BEGIN Dataset content
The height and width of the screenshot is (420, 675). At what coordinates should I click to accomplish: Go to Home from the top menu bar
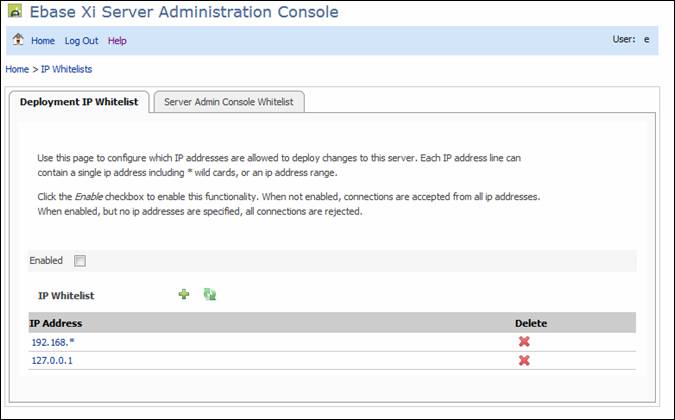[x=43, y=41]
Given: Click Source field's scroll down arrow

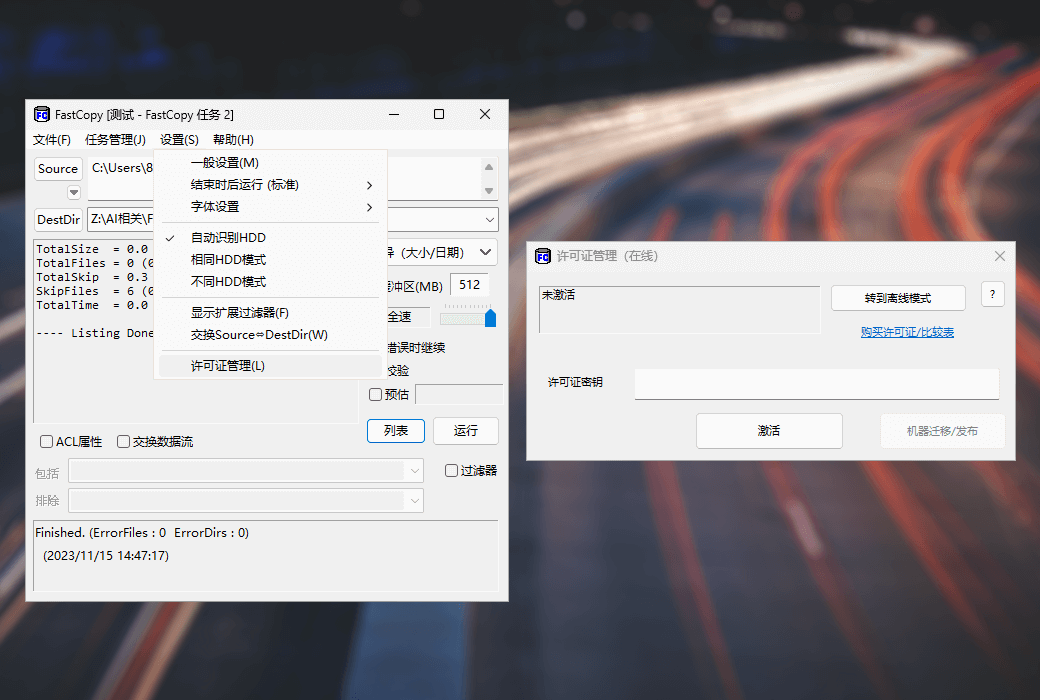Looking at the screenshot, I should click(489, 190).
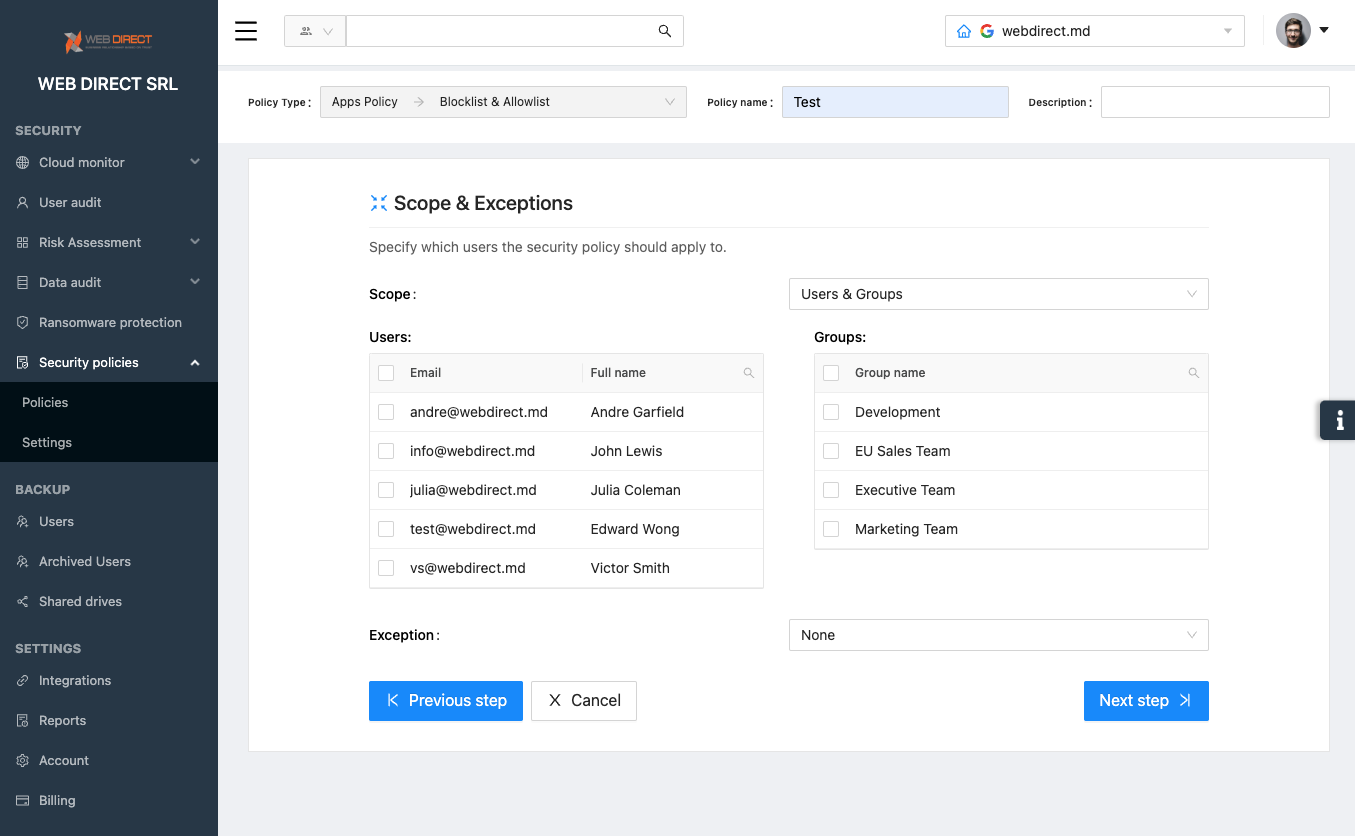
Task: Open the Exception dropdown set to None
Action: click(x=998, y=635)
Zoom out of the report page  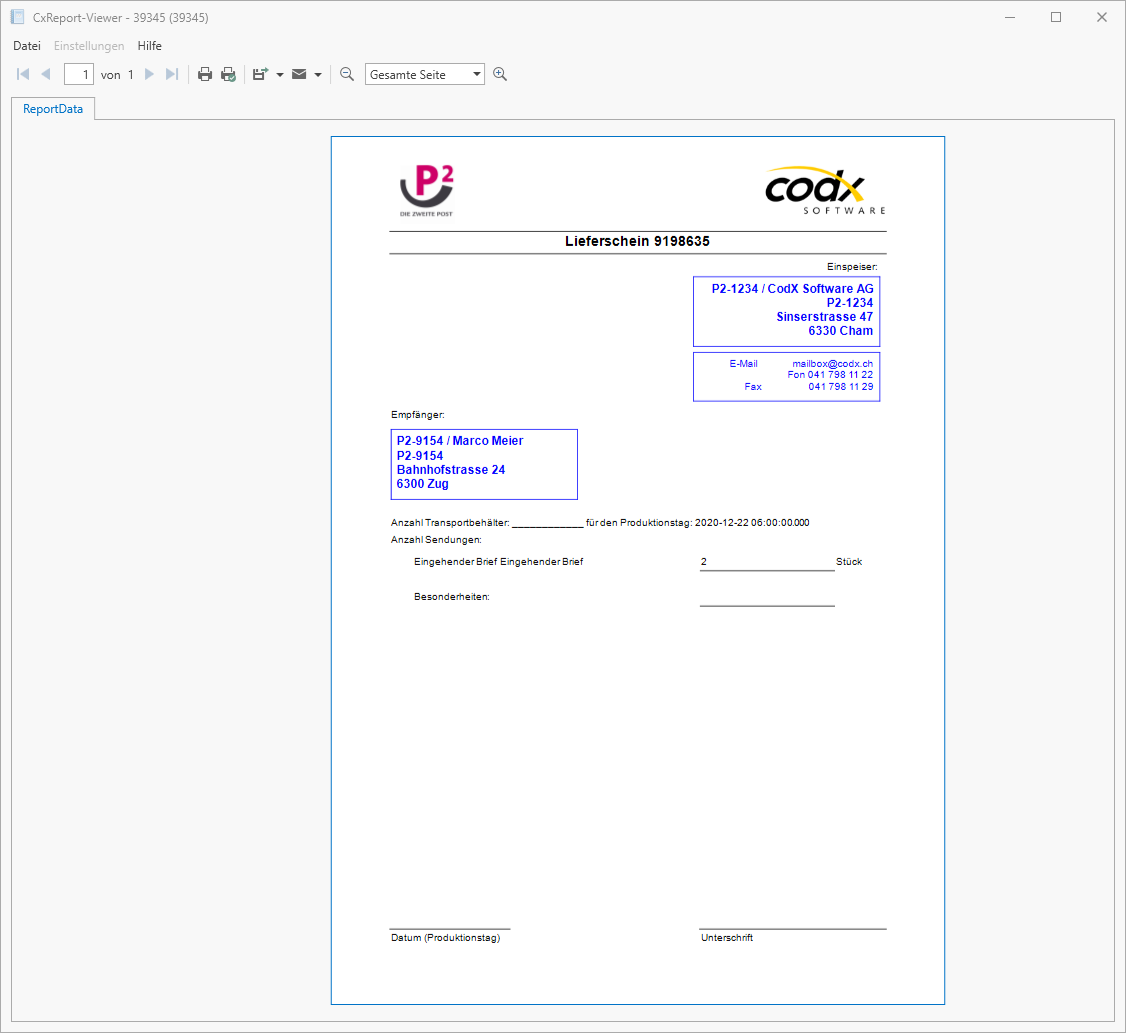click(346, 73)
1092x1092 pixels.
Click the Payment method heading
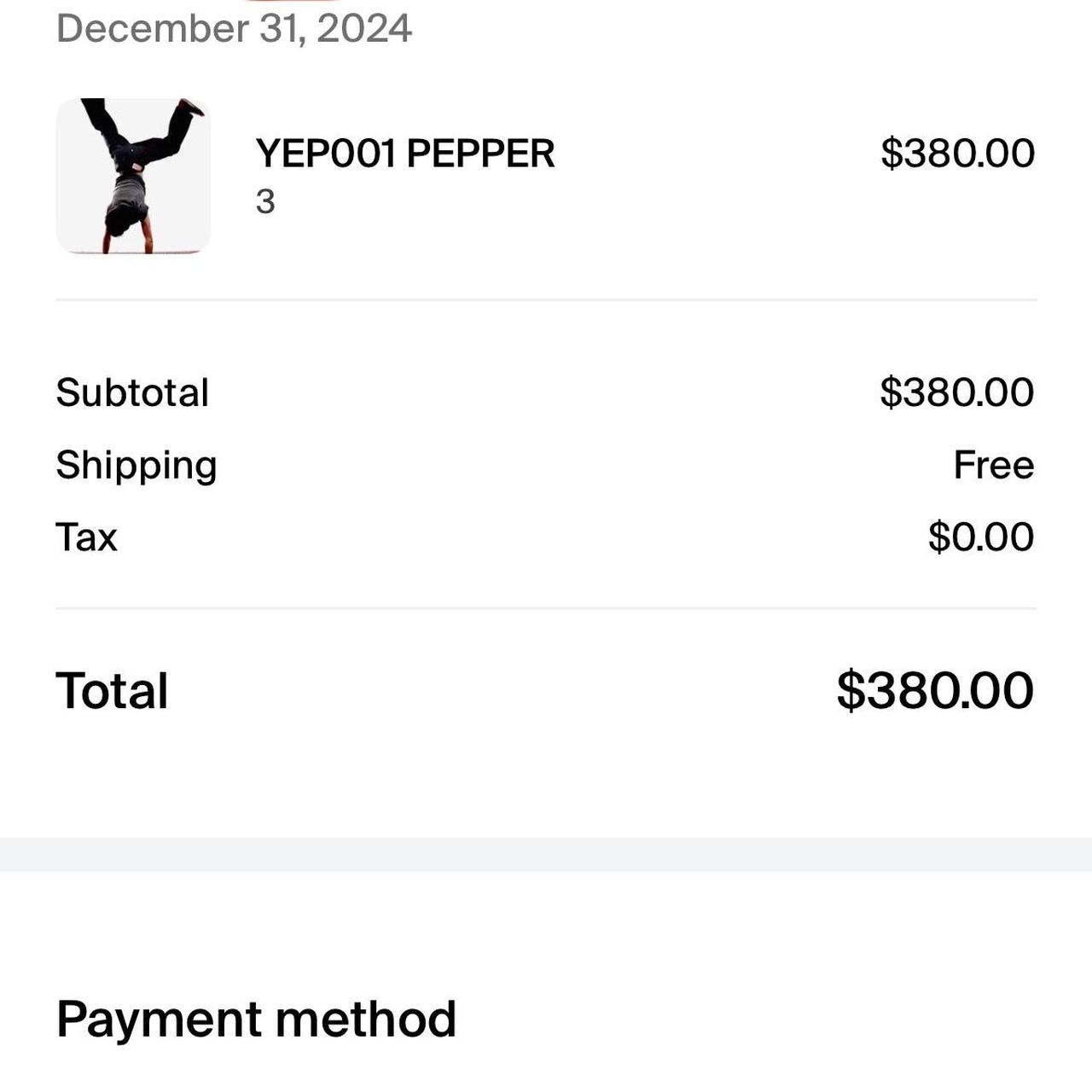(x=256, y=1019)
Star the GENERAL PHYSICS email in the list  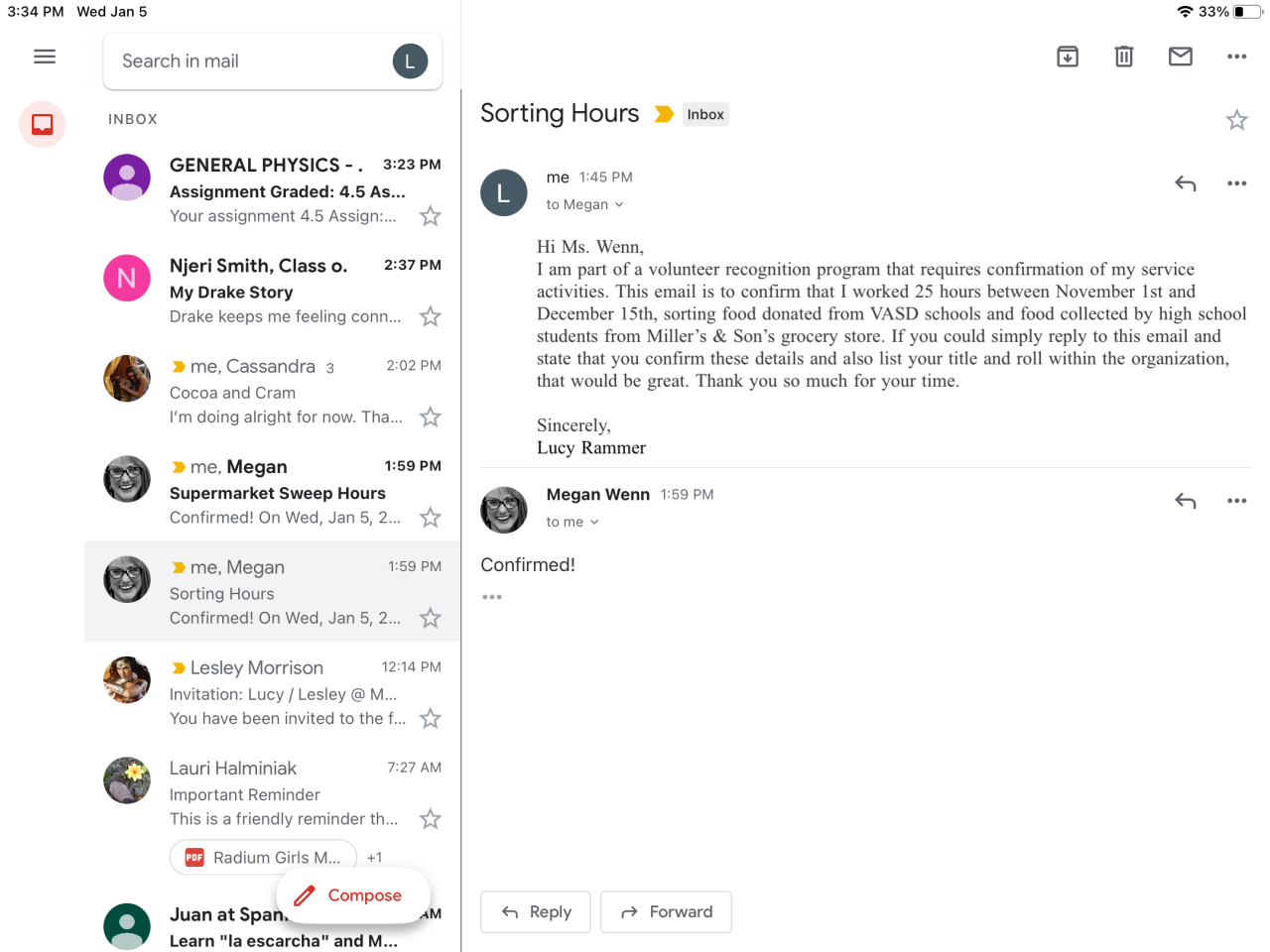430,216
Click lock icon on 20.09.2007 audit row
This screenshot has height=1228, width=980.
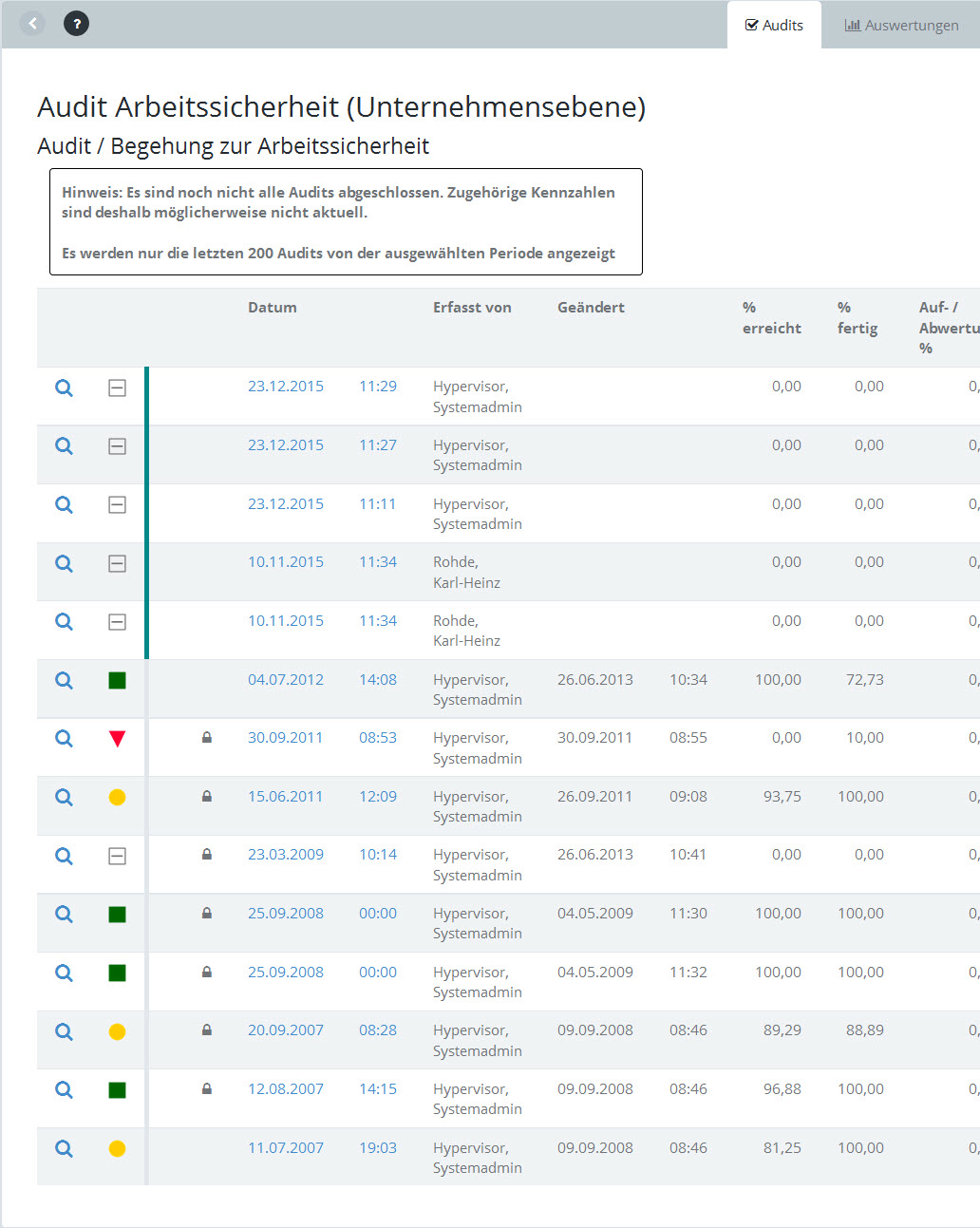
END Dataset content
● Exercise aim
Reproduce the lines of the data that run from the one containing "Click lock icon on 20.09.2007 audit row" to the final line, both included, exactly as they appear and without the pictures.

● Output for this exercise
Click lock icon on 20.09.2007 audit row
This screenshot has height=1228, width=980.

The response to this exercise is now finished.